START Input for this task
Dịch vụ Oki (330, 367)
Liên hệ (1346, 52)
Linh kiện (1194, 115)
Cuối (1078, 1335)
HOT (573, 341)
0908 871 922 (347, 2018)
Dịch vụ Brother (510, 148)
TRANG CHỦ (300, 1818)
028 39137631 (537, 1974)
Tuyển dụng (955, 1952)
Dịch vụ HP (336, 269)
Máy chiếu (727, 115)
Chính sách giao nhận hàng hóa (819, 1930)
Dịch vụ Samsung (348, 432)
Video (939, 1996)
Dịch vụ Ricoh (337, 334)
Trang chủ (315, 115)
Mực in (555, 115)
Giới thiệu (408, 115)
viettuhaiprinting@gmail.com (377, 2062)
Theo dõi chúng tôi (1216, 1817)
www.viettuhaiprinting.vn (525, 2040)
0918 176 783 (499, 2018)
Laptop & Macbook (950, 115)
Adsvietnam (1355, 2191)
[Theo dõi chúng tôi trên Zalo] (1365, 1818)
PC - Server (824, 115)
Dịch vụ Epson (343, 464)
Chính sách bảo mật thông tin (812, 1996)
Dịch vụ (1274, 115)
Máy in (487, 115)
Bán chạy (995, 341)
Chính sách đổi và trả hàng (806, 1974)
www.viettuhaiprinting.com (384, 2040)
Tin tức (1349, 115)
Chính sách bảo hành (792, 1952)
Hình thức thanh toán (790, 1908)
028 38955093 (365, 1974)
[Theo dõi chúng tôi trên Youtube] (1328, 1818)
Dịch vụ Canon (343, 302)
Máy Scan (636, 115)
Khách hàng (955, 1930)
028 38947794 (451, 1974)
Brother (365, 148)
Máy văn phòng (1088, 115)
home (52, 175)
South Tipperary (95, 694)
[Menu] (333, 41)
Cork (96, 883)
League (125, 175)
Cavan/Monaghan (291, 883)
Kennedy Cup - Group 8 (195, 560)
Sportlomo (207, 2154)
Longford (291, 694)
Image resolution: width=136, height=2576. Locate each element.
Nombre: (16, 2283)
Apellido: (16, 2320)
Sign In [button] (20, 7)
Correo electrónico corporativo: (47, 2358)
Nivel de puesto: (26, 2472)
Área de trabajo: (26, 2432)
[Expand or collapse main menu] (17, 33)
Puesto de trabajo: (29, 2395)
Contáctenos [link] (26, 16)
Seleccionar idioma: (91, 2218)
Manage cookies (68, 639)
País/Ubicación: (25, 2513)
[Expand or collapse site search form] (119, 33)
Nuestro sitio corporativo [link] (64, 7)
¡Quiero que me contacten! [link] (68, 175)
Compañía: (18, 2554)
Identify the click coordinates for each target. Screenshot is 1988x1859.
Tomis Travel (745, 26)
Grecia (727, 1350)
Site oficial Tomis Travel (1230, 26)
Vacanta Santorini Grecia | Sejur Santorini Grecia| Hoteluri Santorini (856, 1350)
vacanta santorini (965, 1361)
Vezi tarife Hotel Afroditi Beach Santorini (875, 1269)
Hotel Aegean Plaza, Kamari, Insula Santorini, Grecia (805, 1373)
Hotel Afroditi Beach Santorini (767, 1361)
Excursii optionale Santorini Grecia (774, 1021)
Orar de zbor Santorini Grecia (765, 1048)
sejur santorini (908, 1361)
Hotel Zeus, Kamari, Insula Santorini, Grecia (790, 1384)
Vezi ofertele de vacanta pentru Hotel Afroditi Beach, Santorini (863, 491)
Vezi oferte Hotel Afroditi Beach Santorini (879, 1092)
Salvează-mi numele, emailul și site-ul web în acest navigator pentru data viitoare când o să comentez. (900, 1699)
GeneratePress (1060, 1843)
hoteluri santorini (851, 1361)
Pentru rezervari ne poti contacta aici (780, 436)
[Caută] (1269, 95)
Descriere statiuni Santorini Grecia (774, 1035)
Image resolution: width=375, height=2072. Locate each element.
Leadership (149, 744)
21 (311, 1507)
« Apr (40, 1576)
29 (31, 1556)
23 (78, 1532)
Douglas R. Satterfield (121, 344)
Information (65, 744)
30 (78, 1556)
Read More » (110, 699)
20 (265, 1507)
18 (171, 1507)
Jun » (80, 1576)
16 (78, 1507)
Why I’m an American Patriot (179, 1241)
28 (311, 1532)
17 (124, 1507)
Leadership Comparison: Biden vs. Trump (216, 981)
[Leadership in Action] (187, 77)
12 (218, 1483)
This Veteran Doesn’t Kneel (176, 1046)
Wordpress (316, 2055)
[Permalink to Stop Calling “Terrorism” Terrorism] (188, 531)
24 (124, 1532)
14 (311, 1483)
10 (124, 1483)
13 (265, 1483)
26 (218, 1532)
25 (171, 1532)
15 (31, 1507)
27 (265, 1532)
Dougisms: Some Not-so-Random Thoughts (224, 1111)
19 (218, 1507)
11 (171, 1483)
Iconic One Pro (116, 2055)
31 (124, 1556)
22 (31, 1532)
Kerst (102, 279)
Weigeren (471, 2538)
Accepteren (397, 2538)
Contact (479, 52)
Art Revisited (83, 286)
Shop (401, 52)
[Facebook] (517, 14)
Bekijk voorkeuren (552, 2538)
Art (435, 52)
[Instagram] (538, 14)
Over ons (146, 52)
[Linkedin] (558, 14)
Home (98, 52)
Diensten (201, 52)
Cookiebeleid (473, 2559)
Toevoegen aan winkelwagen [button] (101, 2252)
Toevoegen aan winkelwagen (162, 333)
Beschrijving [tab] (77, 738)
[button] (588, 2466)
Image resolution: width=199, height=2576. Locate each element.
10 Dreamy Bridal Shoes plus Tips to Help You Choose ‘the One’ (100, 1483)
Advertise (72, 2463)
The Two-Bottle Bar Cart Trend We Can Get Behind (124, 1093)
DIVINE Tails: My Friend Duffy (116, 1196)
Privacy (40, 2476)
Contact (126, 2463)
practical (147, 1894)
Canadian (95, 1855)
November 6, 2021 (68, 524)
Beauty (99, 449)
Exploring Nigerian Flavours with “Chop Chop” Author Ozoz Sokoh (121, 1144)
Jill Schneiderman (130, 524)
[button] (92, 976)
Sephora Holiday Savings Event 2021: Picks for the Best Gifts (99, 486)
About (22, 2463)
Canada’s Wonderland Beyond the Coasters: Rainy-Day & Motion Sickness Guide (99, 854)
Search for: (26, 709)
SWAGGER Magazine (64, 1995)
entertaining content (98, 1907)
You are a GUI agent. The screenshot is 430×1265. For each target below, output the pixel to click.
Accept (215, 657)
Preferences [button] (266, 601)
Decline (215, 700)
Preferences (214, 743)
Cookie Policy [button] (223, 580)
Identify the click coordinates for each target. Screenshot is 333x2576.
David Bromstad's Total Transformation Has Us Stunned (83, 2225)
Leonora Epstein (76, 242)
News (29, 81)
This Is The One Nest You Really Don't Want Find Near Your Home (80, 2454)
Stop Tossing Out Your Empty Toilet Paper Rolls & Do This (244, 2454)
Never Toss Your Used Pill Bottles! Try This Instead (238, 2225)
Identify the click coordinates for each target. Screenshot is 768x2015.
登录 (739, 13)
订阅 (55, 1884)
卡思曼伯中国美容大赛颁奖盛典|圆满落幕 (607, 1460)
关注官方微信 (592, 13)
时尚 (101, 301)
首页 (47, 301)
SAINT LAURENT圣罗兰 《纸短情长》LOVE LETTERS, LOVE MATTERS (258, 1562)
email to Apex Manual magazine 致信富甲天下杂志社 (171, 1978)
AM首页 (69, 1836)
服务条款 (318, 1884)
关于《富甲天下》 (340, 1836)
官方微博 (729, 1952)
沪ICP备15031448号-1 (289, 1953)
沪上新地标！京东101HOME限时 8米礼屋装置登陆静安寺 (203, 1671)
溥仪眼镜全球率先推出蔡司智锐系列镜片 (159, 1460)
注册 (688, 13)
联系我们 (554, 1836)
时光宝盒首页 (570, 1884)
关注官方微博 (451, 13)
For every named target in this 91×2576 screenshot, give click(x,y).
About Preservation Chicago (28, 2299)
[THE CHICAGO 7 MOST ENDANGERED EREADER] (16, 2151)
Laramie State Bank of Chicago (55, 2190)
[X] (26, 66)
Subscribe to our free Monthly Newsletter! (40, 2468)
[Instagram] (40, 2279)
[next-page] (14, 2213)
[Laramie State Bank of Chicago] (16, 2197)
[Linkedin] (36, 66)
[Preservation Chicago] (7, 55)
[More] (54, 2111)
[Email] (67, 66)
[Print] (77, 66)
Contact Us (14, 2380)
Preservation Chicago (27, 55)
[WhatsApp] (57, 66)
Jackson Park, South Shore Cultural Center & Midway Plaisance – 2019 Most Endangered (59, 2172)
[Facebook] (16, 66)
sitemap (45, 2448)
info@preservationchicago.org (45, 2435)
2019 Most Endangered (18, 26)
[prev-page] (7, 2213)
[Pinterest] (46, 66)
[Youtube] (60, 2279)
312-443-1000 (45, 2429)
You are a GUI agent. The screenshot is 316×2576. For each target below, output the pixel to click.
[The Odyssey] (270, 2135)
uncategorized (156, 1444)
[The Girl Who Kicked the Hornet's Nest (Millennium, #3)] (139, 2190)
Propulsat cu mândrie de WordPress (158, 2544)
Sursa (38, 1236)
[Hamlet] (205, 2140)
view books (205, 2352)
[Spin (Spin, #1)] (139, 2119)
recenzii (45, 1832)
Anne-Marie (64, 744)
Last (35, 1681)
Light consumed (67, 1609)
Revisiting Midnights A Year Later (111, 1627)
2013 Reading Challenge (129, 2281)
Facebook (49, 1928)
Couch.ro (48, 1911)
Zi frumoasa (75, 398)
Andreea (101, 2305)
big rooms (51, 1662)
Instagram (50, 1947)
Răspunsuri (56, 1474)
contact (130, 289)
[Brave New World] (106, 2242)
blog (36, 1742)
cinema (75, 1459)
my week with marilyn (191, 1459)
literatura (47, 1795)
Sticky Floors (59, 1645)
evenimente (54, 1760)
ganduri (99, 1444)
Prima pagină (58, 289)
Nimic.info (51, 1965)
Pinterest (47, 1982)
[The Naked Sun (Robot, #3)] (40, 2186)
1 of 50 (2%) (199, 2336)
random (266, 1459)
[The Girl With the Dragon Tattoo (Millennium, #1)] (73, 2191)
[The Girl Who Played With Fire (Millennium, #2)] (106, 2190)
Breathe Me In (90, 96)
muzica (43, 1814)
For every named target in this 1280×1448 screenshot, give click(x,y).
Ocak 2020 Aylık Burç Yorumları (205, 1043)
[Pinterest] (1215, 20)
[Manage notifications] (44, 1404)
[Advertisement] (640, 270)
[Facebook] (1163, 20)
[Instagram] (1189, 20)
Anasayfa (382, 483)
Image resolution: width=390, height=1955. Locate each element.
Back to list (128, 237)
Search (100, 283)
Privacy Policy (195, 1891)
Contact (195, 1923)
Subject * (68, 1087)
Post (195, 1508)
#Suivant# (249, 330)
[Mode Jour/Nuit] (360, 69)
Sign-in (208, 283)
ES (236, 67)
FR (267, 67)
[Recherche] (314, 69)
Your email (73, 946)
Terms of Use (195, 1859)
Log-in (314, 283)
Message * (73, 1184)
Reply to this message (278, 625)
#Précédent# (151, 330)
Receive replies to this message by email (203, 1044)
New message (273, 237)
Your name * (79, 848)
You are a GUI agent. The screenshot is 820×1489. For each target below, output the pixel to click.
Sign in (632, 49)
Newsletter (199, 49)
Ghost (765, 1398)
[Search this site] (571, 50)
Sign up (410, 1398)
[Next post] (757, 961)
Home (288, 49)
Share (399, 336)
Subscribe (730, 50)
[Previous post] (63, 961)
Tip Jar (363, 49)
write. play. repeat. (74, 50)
END Input for this task
→ **Work instruction**:
Copy the lines of the data above exactly as written, beginning with the line containing "19 (218, 1507)" and ending with the line containing "[Instagram] (538, 14)", and leave out all other lines.

→ **Response for this exercise**:
19 (218, 1507)
11 (171, 1483)
Iconic One Pro (116, 2055)
31 (124, 1556)
22 (31, 1532)
Kerst (102, 279)
Weigeren (471, 2538)
Accepteren (397, 2538)
Contact (479, 52)
Art Revisited (83, 286)
Shop (401, 52)
[Facebook] (517, 14)
Bekijk voorkeuren (552, 2538)
Art (435, 52)
[Instagram] (538, 14)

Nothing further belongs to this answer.